I heard this true story in my first one-on-one coaching session with this superintendent several weeks after the debacle. It wasn’t all bad news. The silver lining, as this superintendent recounted, was that she’d learned a valuable lesson – the hard way, by failing. She now understood that she’d had a real choice. She could have made a serious effort to transform the board president into her preeminent ally and champion for high-stakes chief executive leadership initiatives. Instead, she chose to pay a steep price in terms of failing to advance the critical board development agenda.
Over the course of the following three coaching sessions, I shared with this superintendent five important strategies that long experience had taught me she could employ to turn her current and future board presidents into close partners.
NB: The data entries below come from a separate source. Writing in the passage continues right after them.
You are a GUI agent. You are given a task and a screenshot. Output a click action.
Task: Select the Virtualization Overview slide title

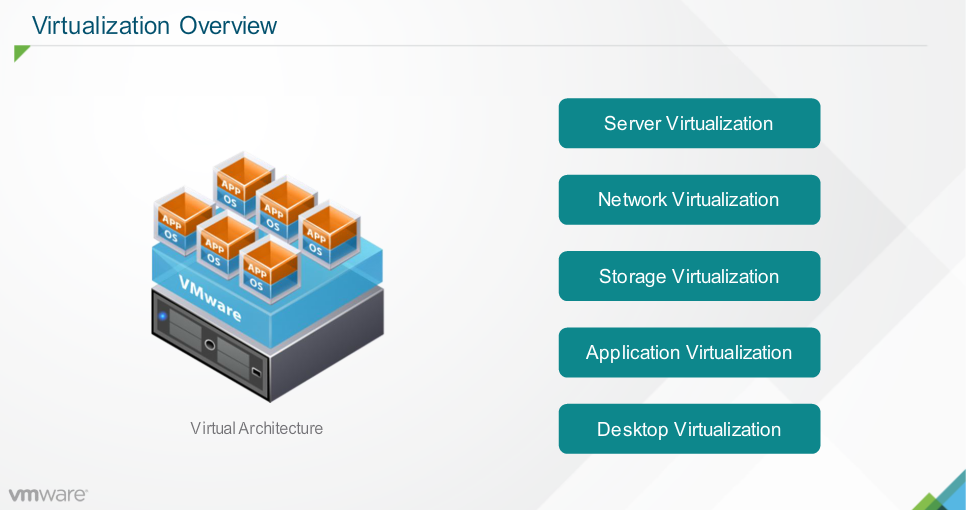154,26
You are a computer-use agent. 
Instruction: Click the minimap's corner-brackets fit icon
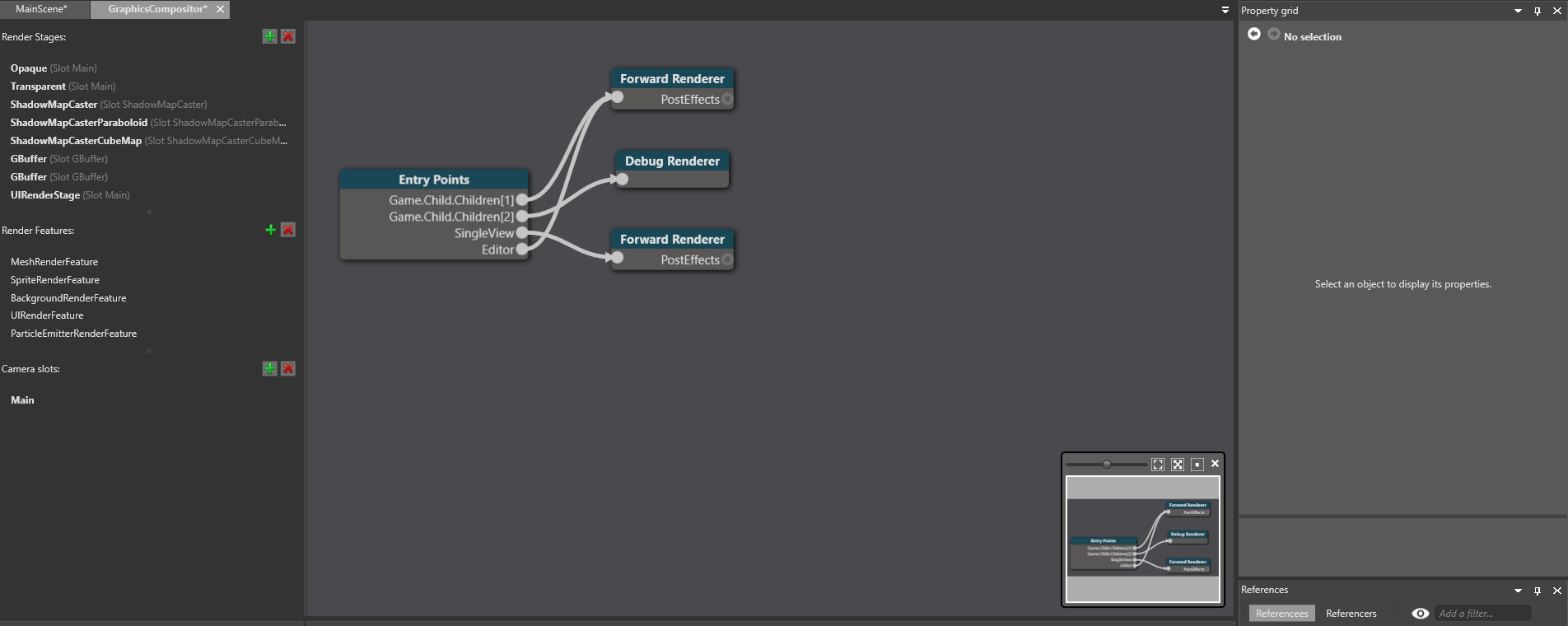tap(1158, 465)
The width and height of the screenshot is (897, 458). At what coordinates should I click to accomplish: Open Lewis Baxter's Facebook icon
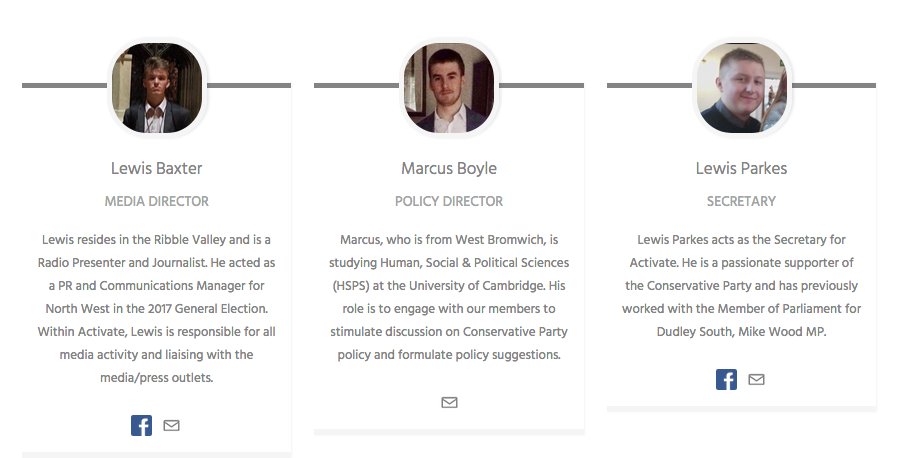click(x=141, y=425)
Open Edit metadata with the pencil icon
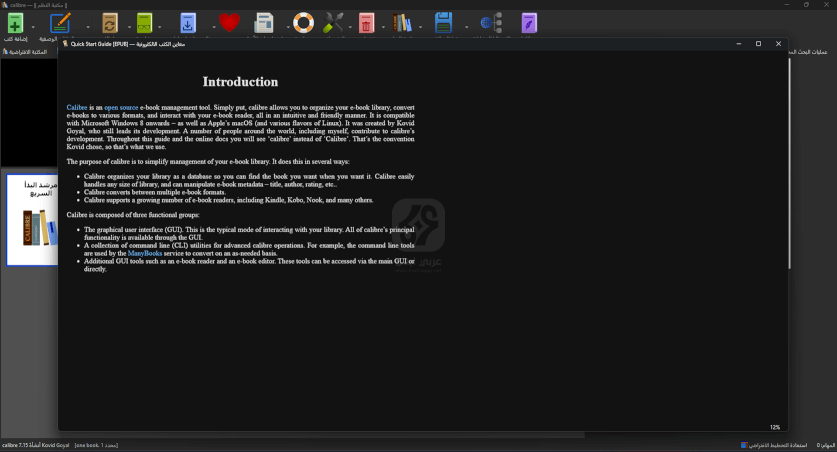Image resolution: width=837 pixels, height=452 pixels. (x=61, y=23)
#1 Start with the right mindset.
From the get-go see your board president as your preeminent stakeholder with whom you must build a close working relationship if you intend to be a high-impact chief executive officer of your district. Keeping a wary distance would be a dumb-dumb strategy.
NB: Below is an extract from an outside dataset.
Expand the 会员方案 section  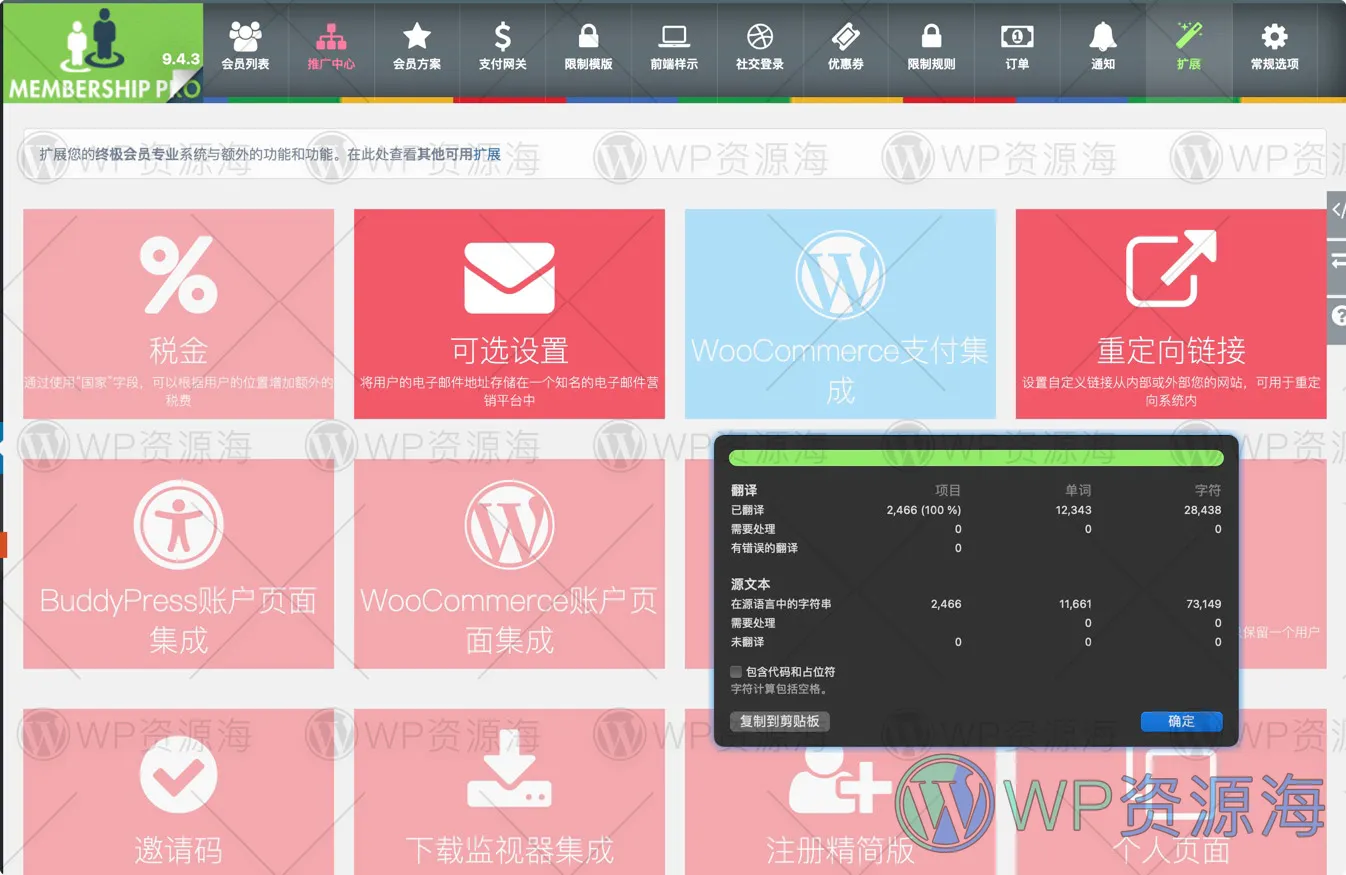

#2 Get to know your board president as well as you can as soon as you can.
Your partnership building strategy is far likelier to pay off handsomely if it’s based on an in-depth understanding of your potential partner, in terms of her decision making style, the goals she hopes to achieve as president, her long-term professional aspirations, her leadership strengths and weaknesses, etc.
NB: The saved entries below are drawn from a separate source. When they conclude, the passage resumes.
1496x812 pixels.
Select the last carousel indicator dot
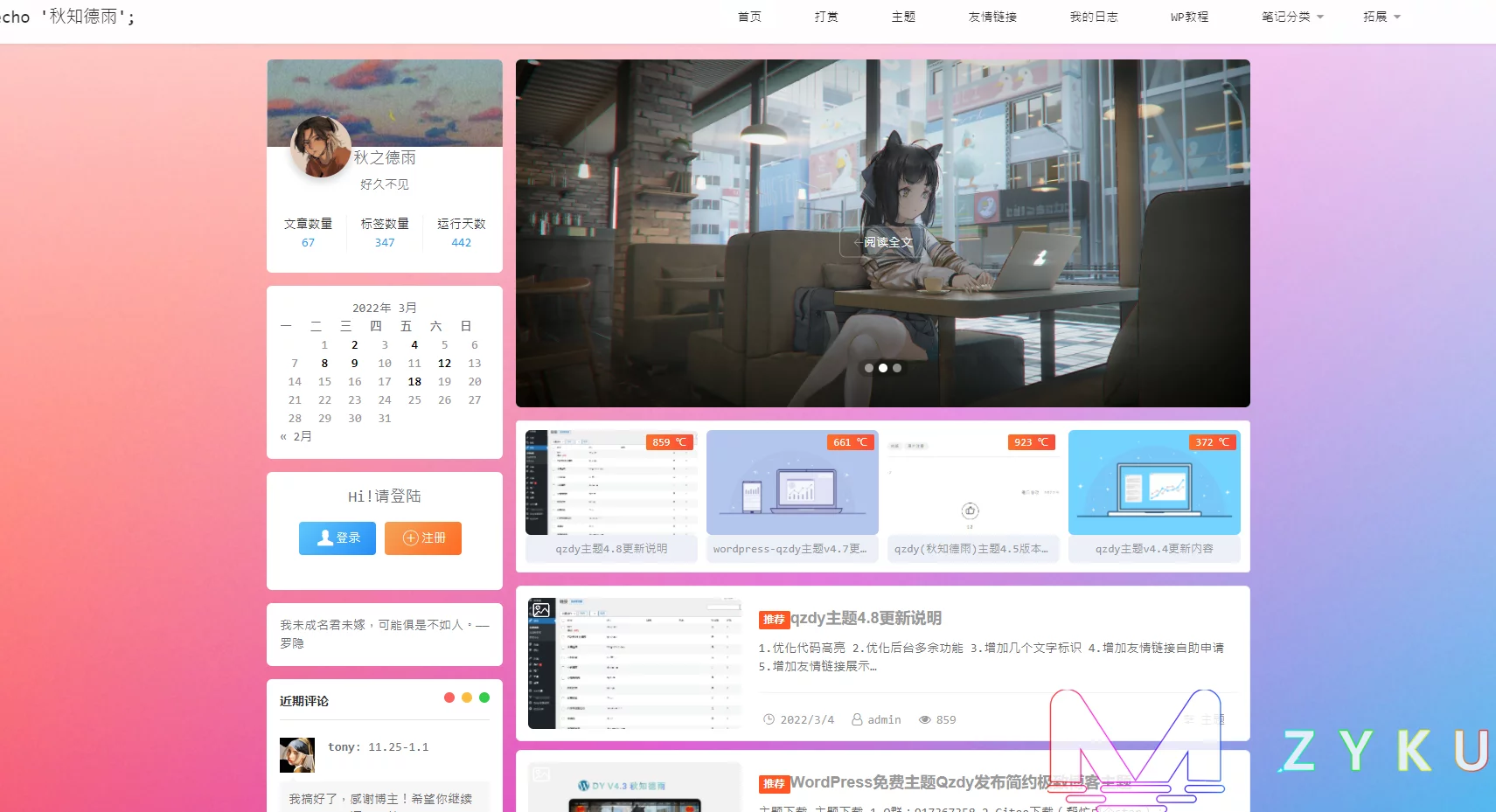[897, 368]
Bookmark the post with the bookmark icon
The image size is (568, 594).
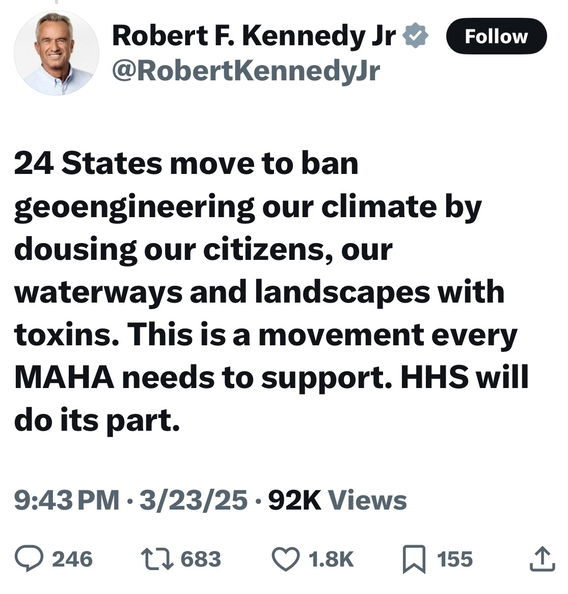tap(413, 559)
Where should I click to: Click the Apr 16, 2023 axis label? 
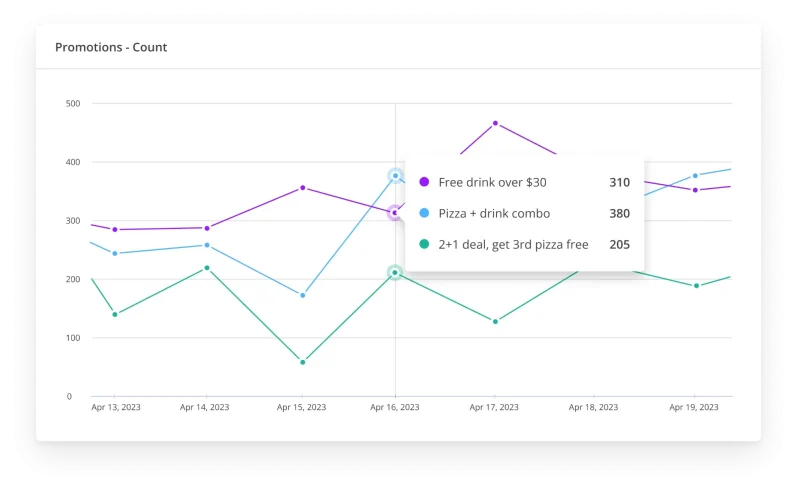pos(395,408)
#3 Do whatever you can to help your board president succeed as “CEO” of the board.
This strategy will pay off in two ways. First, by succeeding at the helm of the board, your president will be a more influential partner for you. Second, she will feel indebted to you for helping her succeed in meeting a stiff leadership challenge.
#4 Provide your board president with non-monetary compensation.
Two primary forms of non-monetary compensation that you, as superintendent, can deliver to your board president are intense ego satisfaction and assistance in realizing professional aspirations. For example, you can ensure that your president is recognized publicly for her leadership labors, you can draft reports to the board that your president can deliver early in every board meeting, and you can nominate your board president for appointment to one or more other boards in the community that she is really interested in joining.
#5 And co-lead governance improvement initiatives with your board president.
Your board president is far likelier to be an effective champion for governance improvement initiatives such as putting an updated board committee structure in place if she owns the initiatives, and ownership is the result of active engagement in developing and implementing initiatives. For example, your board president might chair the governance task force that you’re providing executive support to in coming up with governance improvement recommendations.